# Linear Regression 

In this example, we will learn how to train a very basic linear regression model with **scikit-learn**. <br/>
Furthermore, we will also practice analyzing data with Pandas.

#### Dataset: California Housing

As an example dataset we will use the California Housing dataset. The data contains information from the 1990 California census.  A description of this dataset can be found here: https://www.kaggle.com/datasets/camnugent/california-housing-prices

Fortunately, the dataset is already provided in scikit-learn. So, there is no need to fetch the data from Kaggle manually.
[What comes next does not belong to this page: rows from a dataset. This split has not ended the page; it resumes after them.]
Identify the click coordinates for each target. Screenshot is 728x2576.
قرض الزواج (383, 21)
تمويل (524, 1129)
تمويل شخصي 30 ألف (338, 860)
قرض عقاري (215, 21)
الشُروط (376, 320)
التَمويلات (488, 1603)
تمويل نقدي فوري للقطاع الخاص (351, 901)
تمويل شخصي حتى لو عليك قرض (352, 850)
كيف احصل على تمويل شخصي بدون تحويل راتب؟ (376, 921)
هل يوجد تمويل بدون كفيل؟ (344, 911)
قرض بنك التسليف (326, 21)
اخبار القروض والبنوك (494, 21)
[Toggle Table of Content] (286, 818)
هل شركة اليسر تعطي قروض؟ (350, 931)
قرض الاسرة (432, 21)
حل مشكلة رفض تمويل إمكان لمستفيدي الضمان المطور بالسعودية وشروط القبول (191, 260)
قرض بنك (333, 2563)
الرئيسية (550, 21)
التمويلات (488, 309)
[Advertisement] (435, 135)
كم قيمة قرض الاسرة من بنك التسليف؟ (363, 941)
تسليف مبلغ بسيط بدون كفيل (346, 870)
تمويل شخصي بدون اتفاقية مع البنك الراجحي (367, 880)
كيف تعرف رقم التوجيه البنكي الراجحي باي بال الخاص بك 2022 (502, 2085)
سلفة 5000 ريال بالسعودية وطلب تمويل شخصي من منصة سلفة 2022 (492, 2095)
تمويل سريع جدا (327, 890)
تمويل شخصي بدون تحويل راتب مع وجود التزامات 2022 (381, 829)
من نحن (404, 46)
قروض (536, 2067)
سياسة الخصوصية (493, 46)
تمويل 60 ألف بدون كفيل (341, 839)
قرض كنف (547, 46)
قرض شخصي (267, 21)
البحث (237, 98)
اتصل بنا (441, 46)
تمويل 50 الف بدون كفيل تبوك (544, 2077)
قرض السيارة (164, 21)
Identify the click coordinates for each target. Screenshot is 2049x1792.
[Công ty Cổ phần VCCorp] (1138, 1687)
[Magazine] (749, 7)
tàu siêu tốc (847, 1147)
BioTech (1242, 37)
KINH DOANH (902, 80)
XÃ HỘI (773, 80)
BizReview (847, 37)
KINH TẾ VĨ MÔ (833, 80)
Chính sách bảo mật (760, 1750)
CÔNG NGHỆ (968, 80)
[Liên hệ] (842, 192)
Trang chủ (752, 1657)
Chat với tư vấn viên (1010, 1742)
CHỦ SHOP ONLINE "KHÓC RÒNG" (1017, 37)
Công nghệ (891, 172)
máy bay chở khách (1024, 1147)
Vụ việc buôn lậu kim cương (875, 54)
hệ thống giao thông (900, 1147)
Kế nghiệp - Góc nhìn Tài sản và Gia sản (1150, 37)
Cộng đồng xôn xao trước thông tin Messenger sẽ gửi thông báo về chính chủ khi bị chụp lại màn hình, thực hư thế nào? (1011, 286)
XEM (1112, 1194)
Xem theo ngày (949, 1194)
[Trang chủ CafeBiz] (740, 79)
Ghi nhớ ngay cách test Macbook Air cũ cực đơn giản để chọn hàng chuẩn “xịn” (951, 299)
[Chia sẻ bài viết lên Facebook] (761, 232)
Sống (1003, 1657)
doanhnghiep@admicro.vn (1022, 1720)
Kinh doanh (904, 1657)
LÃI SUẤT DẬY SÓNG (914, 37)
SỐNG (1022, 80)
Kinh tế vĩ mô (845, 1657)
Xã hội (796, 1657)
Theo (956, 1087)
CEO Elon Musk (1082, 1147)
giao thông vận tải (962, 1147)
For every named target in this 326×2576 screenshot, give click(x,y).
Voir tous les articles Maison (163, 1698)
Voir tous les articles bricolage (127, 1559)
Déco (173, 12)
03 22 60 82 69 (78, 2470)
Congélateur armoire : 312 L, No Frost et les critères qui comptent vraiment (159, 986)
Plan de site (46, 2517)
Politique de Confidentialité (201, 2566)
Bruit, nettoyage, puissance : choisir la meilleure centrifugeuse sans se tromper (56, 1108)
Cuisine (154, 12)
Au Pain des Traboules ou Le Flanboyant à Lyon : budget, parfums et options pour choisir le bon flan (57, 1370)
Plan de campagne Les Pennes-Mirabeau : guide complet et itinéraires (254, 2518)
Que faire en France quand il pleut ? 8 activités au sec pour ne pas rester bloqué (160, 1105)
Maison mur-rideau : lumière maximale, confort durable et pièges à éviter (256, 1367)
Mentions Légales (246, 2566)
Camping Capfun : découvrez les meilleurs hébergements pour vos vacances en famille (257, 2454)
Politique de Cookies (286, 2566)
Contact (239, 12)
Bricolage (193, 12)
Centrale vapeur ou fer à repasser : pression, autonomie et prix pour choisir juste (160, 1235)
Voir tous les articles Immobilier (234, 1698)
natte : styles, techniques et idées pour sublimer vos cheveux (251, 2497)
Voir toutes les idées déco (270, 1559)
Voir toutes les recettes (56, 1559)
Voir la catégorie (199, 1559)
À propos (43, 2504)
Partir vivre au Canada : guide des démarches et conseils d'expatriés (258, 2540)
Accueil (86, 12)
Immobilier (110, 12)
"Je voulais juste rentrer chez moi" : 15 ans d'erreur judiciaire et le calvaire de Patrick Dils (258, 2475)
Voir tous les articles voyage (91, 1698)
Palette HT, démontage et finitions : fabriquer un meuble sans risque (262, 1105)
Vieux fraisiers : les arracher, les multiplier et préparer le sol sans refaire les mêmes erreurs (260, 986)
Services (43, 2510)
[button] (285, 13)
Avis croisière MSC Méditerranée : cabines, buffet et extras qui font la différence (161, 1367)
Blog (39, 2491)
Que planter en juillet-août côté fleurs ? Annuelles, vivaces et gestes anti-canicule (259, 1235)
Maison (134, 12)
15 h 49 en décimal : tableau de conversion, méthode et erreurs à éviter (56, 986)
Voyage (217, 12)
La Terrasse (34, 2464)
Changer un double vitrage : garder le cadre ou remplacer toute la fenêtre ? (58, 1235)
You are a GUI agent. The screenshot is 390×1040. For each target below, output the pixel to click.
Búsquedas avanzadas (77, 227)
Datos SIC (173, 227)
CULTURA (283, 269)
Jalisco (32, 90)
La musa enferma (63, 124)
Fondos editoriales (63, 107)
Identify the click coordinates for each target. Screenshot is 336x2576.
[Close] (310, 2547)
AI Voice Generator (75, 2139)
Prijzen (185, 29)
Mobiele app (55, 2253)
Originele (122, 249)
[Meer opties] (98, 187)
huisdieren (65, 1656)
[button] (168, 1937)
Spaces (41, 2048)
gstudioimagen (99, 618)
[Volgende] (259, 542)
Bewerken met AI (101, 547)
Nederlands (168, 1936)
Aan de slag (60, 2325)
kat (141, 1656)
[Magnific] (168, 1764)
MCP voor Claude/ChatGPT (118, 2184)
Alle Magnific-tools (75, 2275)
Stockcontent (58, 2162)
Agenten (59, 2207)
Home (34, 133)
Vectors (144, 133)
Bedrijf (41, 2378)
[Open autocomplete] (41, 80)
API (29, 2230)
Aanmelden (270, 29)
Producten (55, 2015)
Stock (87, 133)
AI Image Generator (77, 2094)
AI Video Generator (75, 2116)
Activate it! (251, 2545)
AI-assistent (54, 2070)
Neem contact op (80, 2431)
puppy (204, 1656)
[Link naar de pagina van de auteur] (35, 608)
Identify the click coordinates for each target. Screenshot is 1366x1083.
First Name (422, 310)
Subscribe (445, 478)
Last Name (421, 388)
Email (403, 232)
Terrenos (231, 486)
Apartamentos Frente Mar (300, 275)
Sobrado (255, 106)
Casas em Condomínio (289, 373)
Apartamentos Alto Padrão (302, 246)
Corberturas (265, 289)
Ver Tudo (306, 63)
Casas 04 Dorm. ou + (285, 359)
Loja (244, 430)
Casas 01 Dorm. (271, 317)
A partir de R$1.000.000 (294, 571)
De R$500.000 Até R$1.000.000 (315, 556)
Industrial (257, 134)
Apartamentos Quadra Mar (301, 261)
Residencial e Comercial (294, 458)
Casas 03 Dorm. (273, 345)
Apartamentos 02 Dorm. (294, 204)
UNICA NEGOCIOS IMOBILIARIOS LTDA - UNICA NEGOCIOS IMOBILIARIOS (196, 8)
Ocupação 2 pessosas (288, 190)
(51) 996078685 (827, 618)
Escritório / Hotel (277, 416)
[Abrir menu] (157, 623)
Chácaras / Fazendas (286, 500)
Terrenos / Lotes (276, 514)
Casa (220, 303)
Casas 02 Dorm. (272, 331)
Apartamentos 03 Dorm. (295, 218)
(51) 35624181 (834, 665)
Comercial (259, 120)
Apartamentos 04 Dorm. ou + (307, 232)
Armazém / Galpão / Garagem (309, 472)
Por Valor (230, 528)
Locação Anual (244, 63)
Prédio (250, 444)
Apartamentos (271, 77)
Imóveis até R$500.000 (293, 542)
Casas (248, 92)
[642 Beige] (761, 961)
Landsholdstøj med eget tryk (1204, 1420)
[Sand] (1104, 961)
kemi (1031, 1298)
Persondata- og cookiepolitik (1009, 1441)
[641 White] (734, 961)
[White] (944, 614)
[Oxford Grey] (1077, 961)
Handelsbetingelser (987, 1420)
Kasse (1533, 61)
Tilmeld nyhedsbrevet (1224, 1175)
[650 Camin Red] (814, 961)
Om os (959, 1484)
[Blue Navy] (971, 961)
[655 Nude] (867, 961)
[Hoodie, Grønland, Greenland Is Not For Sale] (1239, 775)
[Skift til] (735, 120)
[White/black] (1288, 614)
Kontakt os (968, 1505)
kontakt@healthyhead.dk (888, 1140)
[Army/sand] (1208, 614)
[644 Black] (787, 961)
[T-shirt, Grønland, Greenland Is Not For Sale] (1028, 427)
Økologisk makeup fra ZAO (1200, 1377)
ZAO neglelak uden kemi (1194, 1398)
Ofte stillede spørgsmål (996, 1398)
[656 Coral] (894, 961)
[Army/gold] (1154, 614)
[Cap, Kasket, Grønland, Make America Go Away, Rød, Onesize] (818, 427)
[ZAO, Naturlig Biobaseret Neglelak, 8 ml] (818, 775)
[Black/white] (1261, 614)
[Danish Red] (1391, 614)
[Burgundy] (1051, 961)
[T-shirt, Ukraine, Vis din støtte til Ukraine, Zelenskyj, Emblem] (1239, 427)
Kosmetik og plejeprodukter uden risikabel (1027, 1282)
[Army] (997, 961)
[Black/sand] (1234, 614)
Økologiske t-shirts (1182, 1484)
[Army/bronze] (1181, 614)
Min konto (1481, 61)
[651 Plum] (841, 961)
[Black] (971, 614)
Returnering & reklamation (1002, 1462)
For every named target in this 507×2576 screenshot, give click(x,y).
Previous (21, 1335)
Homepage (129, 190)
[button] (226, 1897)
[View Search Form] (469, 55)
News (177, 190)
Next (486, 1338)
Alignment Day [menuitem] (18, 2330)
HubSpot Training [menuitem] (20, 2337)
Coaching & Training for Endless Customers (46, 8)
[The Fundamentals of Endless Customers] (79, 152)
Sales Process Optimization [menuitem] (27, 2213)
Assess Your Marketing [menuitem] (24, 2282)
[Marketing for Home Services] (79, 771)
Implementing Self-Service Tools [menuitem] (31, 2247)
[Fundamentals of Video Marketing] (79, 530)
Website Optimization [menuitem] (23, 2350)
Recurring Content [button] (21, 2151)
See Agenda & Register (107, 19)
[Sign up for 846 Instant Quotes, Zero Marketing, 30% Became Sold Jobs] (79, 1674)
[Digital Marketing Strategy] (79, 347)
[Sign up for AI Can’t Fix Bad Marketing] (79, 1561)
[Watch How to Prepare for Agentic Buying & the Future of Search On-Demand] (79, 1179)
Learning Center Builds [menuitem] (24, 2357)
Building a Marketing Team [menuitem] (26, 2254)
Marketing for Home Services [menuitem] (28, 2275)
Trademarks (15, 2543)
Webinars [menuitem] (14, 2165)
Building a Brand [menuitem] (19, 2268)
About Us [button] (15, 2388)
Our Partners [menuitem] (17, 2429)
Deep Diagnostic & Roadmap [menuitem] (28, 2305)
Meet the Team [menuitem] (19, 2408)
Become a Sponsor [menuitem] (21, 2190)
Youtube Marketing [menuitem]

See: https://scikit-learn.org/stable/modules/generated/sklearn.datasets.fetch_california_housing.html

In [2]:
# Import modules which are relevant for this project
from sklearn.datasets import fetch_california_housing
import numpy as np
from sklearn.linear_model import LinearRegression, Ridge
from sklearn.metrics import mean_absolute_error, mean_squared_error
from sklearn.model_selection import train_test_split
from sklearn.preprocessing import StandardScaler
from sklearn.preprocessing import PolynomialFeatures

# For 3D plotting
from mpl_toolkits.mplot3d import Axes3D
import matplotlib.pyplot as plt

In [3]:
# To ensure reproducability
np.random.seed(42)
#np.random.seed(103)

## Load the dataset

The steps are detailed in the previous notebook

In [4]:
dataset = fetch_california_housing(as_frame=True)

In [5]:
housing_df = dataset['data']
target_df = dataset['target']

In [6]:
# Insert the housing prices in the housing df
housing_df['HousePrice'] = target_df

## Prepare the training and testing set


### Splitting the dataframe (using sklearn)

In [7]:
train_df, test_df = train_test_split(housing_df, test_size=0.2)

In [8]:
# Briefly check whether we have the correct set sizes
print('Test ratio: ', len(test_df) / (len(train_df) + len(test_df)))

Test ratio:  0.2


In [9]:
feature_columns = housing_df.columns[housing_df.columns != 'HousePrice']
target_column = 'HousePrice'

x_train = train_df[feature_columns].values
y_train = train_df[['HousePrice']].values

x_test = test_df[feature_columns].values
y_test = test_df[['HousePrice']].values

### Create Polynomial features

In [10]:
poly_features = PolynomialFeatures(degree=5, include_bias=False)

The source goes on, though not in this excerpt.